El llamado me sacó de un frenesí de inspiración. Estaba en el capítulo veinte de mi nueva novela, trabajaba en el desenlace de una historia que transcurre en un futuro no muy lejano. Miro la hoja del Word en la que había dejado cuando sonó el aparato y la trama que parecía salir de un tirón, ahora, es un tirón de huevos. Vuelvo varias páginas atrás, retomo la lectura desde el capítulo dieciséis; ese procedimiento suele servirme para recuperar el hilo narrativo, pero no paso de la primera página. En mi cabeza se reedita la charla telefónica con mi amigo. Me pregunto si habrá leído mi nota del Facebook o su amigo (el gerente de la editorial) le pidió que me llame para convencerme. Pueden ser las dos cosas. Por caso la escuálida había leído lo que escribí. Y hasta se puso “Puerta del libro”. Para salir del empantanamiento, recurro a la distracción del Facebook. No hay noticias de relevancia de mis amigos. Recibí dos pedidos de amistad: un chico cubano, corrector de estilo con quien tengo ciento veintidós amigos en común y un profesor de la Complutense de Madrid que escribe crítica literaria en su blog. Los admito. En la bandeja de correos hay cinco mensajes nuevos. Dos son de grupos a los que pertenezco y nunca pedí me incluyeran. Otro es de un poeta que dice que unos parientes lo están por cagar a tiros por algo que escribió en el Facebook, pero que no nos preocupemos por su vida y tengamos Fé en Dios (y en la mala puntería, agrego yo). El quinto mensaje es de Puerta del libro; lo abro: “Quiero aclararle que no soy secretaria, sino editora. Sepa que yo bajo o subo el pulgar de lo que se publica; el ´amigo de su amigo´ solo firma cheques y revisa números, no lee un solo libro. Yendo a lo nuestro, y como se que se toma su tiempo para acudir a las citas, le escribo temprano para quedar a almorzar y así hablamos del libro que vamos a publicarle. Nos vemos a las doce y media, en el mismo bar”. Miro la hora en el vértice inferior derecho de la pantalla: 13:24
Salto de la silla y voy para el bar. Durante la estampida mezclo mis respiraciones agitadas con el tintineo de la ilusión de ver mi primer libro editado.

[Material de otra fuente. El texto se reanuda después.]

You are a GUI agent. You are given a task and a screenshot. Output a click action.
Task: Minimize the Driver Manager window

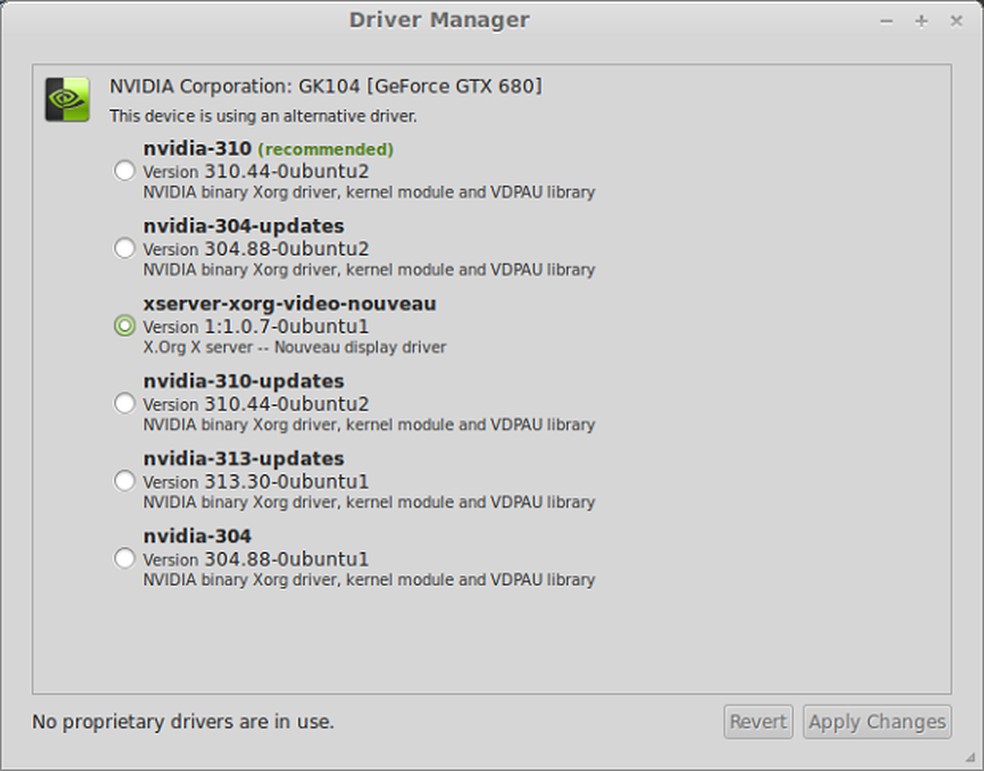[886, 21]
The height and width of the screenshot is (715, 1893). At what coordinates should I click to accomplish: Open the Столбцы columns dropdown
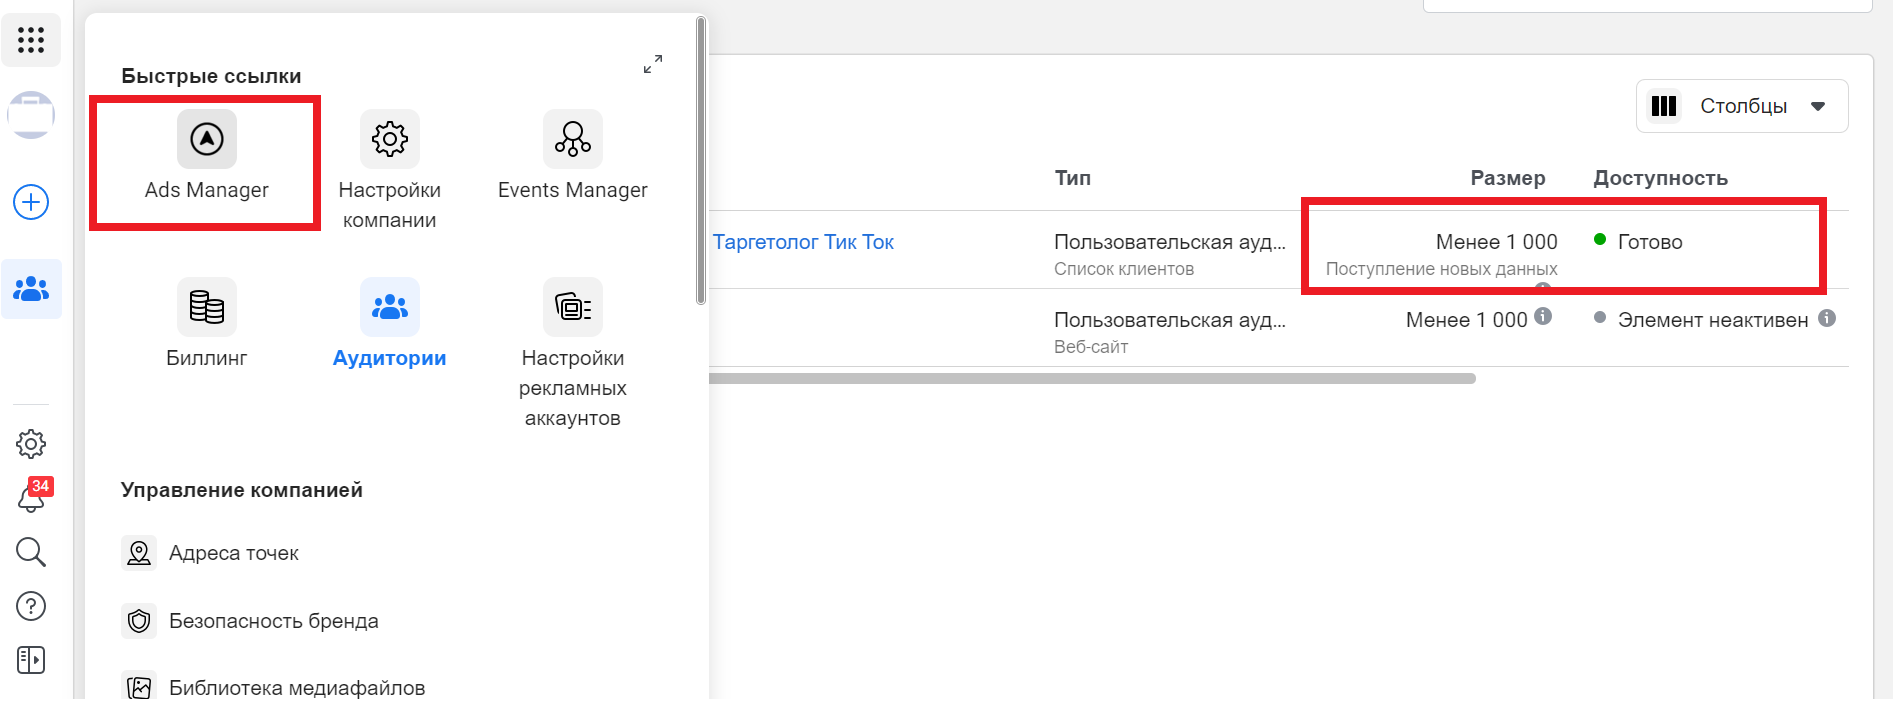(x=1741, y=106)
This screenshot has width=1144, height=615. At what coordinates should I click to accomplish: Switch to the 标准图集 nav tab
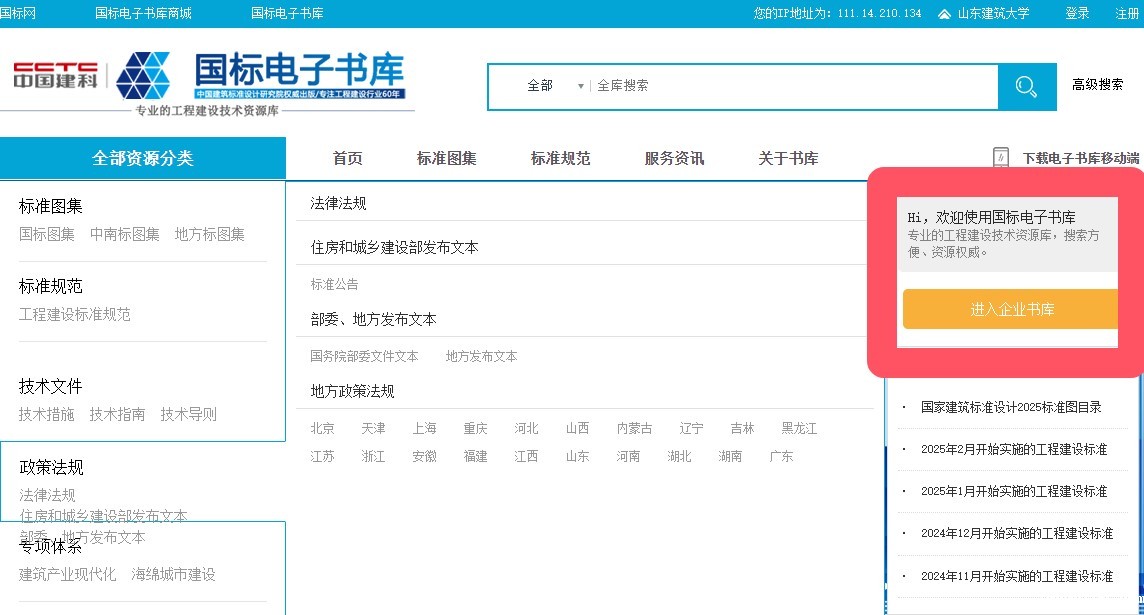tap(446, 158)
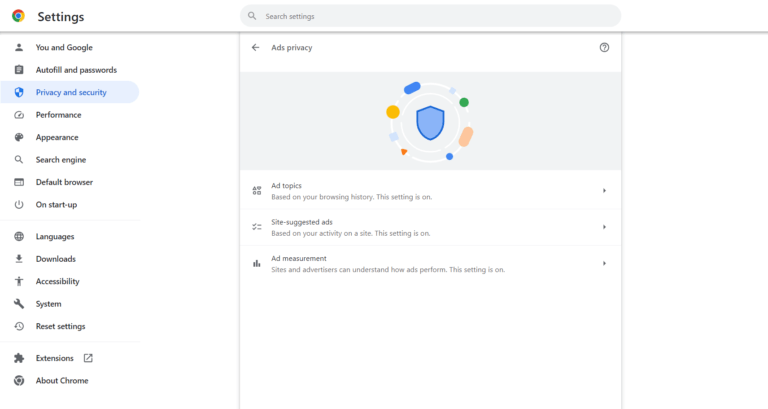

Abro la puerta del bar y me abraza el hervor del menú del martes: guiso de lentejas. La mesa del fondo está vacía. Hago una recorrida gran angular. Al batifondo se suma la voz del mozo: “Dormiste, tú mina se pudrió de esperarte y se fue”. Le digo que soy casado. Me dice “¿Y? No lo sigo. “Dale, pedazo de gilastrún, a mí no me engrupís, por lo menos hoy no te hizo pagar los cafés. Te gusta hacerte rogar. Eso sí, el tren pasa una sola vez”. Enfilo para una mesa. El mozo me toca el hombro, me doy la vuelta: “La flaquita me preguntó sobre vos ¿así que escribís?¿Tenés libros?” le digo que no. “Ah, no sos escritor”, me dice y le contesto que no tengo libros, pero si escribo. “Haceme caso, escribí como Paulo Coelho así te llenás de guita”. Le pregunto si eso se lo dijo la escuálida y me dice que no, que su esposa y todas las amigas de ella leen a Coelho.Le digo que otro día le muestro lo que escribo, que los mío son historias inventadas y le pido que me lleve un té de tilo a la mesa que acaba de dejar la mina de la editorial.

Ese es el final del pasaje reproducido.